In the manufacturing of sound attenuation or acoustic material it is desirable to bond perforated sheet material of a first metal such as aluminum to microporous fibrous material made from a second metal such as stainless steel or the like. A problem frequently encountered is galvanic action between the adjacent dissimilar metals which eventually may cause their destruction. This is generally called "dissimilar metal reaction".
Attempts have been made to provide this necessary electrical isolation and yet maintain the desired flow through resistance to sound through the perforations of the perforated sheet and the pores of the porous fibrous material. A common method is to carefully select the proper type adhesive so that it performs both functions. Another method is to "layer" the selected adhesive by partially curing a first layer, adding a second layer and so on. Both of these methods, while successful in isolating the layers of dissimilar metal to preclude galvanic action and providing a predetermined flow through resistance were found to be inadequate, at least partially, when cutting the combined composite structure to proper size or drilling through the combined layers of metal. Cutting or drilling caused either an instantaneous breakdown of the isolation between the layers or caused a breakdown later when the material was in actual use. The breakdown of the physical isolation and concomitant breakdown of the electrical isolation then results in unacceptable destructive galvanic action between the two metallic layers.

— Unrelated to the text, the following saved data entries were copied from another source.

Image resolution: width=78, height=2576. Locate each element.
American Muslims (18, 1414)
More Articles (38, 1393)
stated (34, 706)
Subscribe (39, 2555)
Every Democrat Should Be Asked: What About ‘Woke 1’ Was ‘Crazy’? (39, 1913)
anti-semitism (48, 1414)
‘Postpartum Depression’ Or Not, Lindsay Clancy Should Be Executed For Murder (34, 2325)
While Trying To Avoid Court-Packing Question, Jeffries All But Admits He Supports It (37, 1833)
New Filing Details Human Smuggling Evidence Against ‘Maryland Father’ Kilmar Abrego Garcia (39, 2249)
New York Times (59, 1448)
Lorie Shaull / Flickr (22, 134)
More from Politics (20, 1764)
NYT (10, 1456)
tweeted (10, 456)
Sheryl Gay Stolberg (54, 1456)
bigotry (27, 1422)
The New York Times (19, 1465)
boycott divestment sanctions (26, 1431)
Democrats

One method for maintaining isolation is now employed with some success. This method employs the use of strips of non-metallic cloth applied between the adjacent metal layers during their fabrication along with the layer or layers of adhesive. This method was successful in maintaining isolation between the metal layers where cutting and drilling was required. The result, however, has several drawbacks in practice, namely, the locations to be cut and drilled have to be predetermined during construction and therefore the material could not be used later where different cutting and drilling locations are desired after construction of the acoustic panel, also the porous fibrous metallic material has irregular surfaces where the cloth was located which causes turbulence to air flow thereacross when in use, and the application of the cloth was very labor intensive.